Jade Power-Sotomayor is a Cali-Rican educator, scholar and performer who works as an Assistant Professor in the Department of Theatre and Dance at UC San Diego. Her forthcoming monograph from NYU Press ¡Habla!: Speaking Bodies Dancing Our América theorizes the concept of "embodied code-switching" across distinct social dance spaces, examining how relationships between dancing and sounding indexes counter-histories rooted in Latinidad’s blackness that continue to challenge the violent afterlives of the colonial encounter. She has published in Centro Journal for Puerto Rican Studies, TDR, Theatre Journal, The Oxford Handbook of Theatre and Dance, Latino Studies Journal, Latin American Theatre Review, and Performance Matters. Her articles “Moving Borders and Dancing in Place: Son jarocho’s Speaking Bodies at the Fandango Fronterizo,” “Corporeal Sounding: Listening to Bomba Dance, Listening to puertorriqueñxs,” and “Un Llanto Colectivo: A PerformaProtesta” have been recognized with awards from the Dance Studies Association (DSA), American Society for Theatre Research (ASTR), Association for Theatre in Higher Education (ATHE), and the American Theatre and Drama Society (ATDS). She is also a dramaturg and co-directs and performs with the San Diego-based group Bomba Liberté. She is currently developing a bomba-based work for young Boricua women in Oakland inspired by Taína cacique and poet Anacaona.

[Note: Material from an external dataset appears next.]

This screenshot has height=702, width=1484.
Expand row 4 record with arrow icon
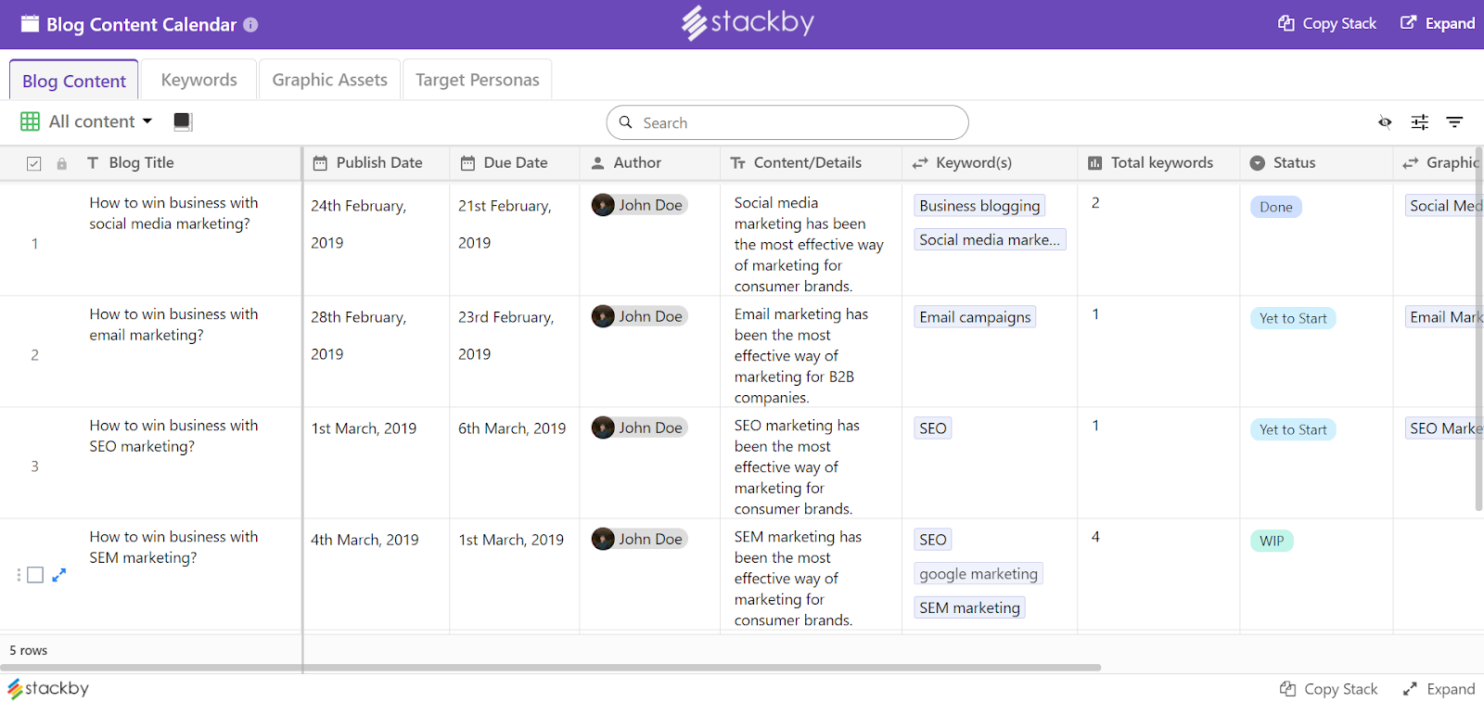59,575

Colette Eloi - Haitian Folk Dance

Colette Eloi

Dr. Colette Marie Eloi is an accomplished folkloric dancer/singer, scholar, and arts administrator specializing in African and African Diaspora dance. She founded ELWAH Movement Dance and Research in 2005, engaging national and international audiences through performances, academic programming, and K-12 curricula that celebrate African-rooted dance traditions.  A master Haitian dancer and Vodou song archivist, Dr. Eloi has conducted extensive fieldwork in Haiti, the US, Africa, and Latin America. Her work bridges cultural dance practices and scholarship, drawing from her rich artist experience hailing from the Oakland and San Francisco Bay area.  Dr. Eloi earned her PhD in Critical Dance Studies from the University of California, Riverside. Her dissertation explores FESTAC ’77, the Second World Black and African Festival of Arts and Culture held in Lagos, Nigeria, emphasizing its significance as a Pan-African cultural and dance-critical event. Her innovative concepts, such as the "sovereign body" and "corporeal footnoting," redefine how African-rooted dances are analyzed in post-colonial contexts. She co-authored a chapter for the Anniversary Edition of The History of the African Diaspora by Cambridge University Press and holds a BA in International Relations - Development Studies from UC Berkeley.  A sought-after choreographer, singer and lecturer, Dr. Eloi has shared her work on stages around the world as well as at universities, arts institutions, and community rituals and gatherings. Her commitment to bridging academic and cultural spaces continues to illuminate the transformative power of African-rooted dance as a tool for social change.

This event is co-organized by the Center for Latin American Studies and the Department of Dance at The Ohio State University. This event is funded through the NRC Title VI Grant from the Department of Education.